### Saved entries
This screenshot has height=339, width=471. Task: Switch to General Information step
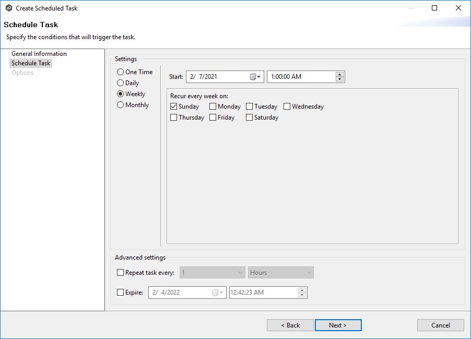[38, 53]
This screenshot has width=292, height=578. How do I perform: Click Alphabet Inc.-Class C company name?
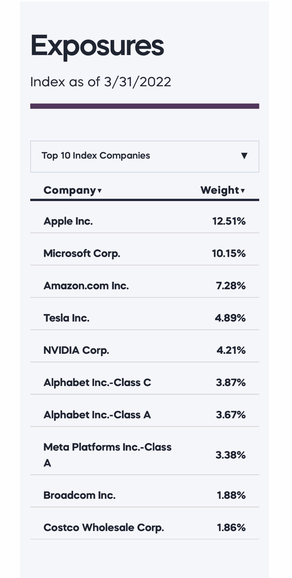97,382
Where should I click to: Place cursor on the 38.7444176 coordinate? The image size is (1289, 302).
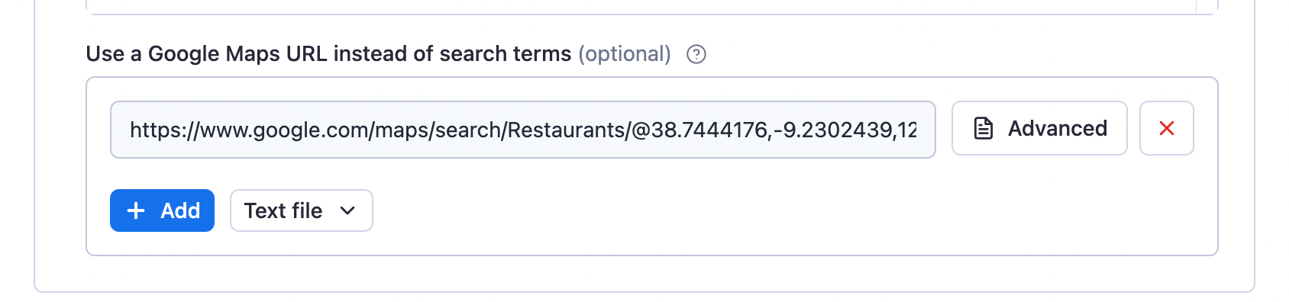pos(710,130)
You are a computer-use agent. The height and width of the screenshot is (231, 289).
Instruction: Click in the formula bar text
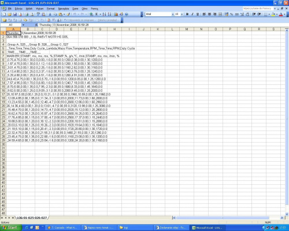coord(64,25)
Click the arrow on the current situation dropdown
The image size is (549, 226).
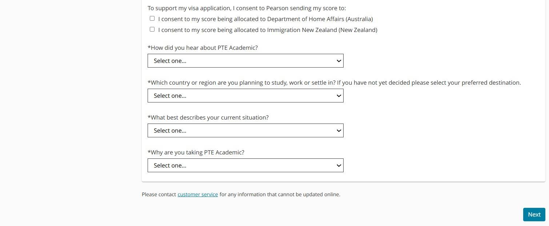pos(338,130)
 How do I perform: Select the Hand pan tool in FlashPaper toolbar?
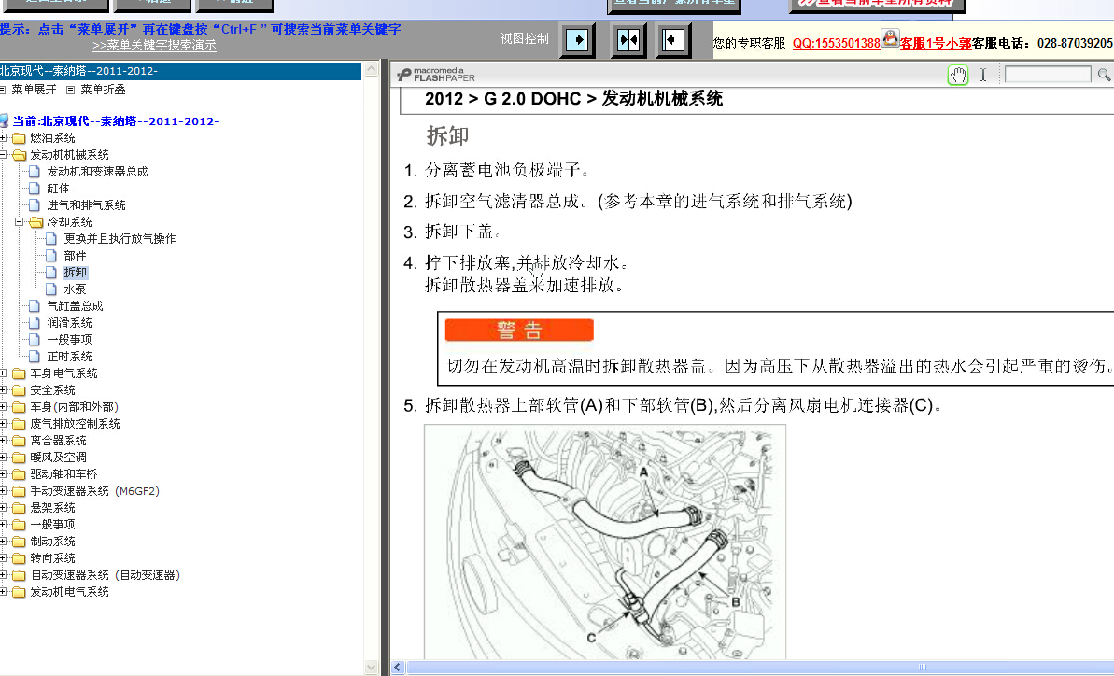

### TASK REQUIREMENTS
Exactly the lines from the one that contains "Click the arrow" through the last line of the records should be set down, and the pictures should be dropped.

### EXERCISE OUTPUT
Click the arrow on the current situation dropdown
The image size is (549, 226).
pos(338,130)
 How do I perform: Select the Hand pan tool in FlashPaper toolbar?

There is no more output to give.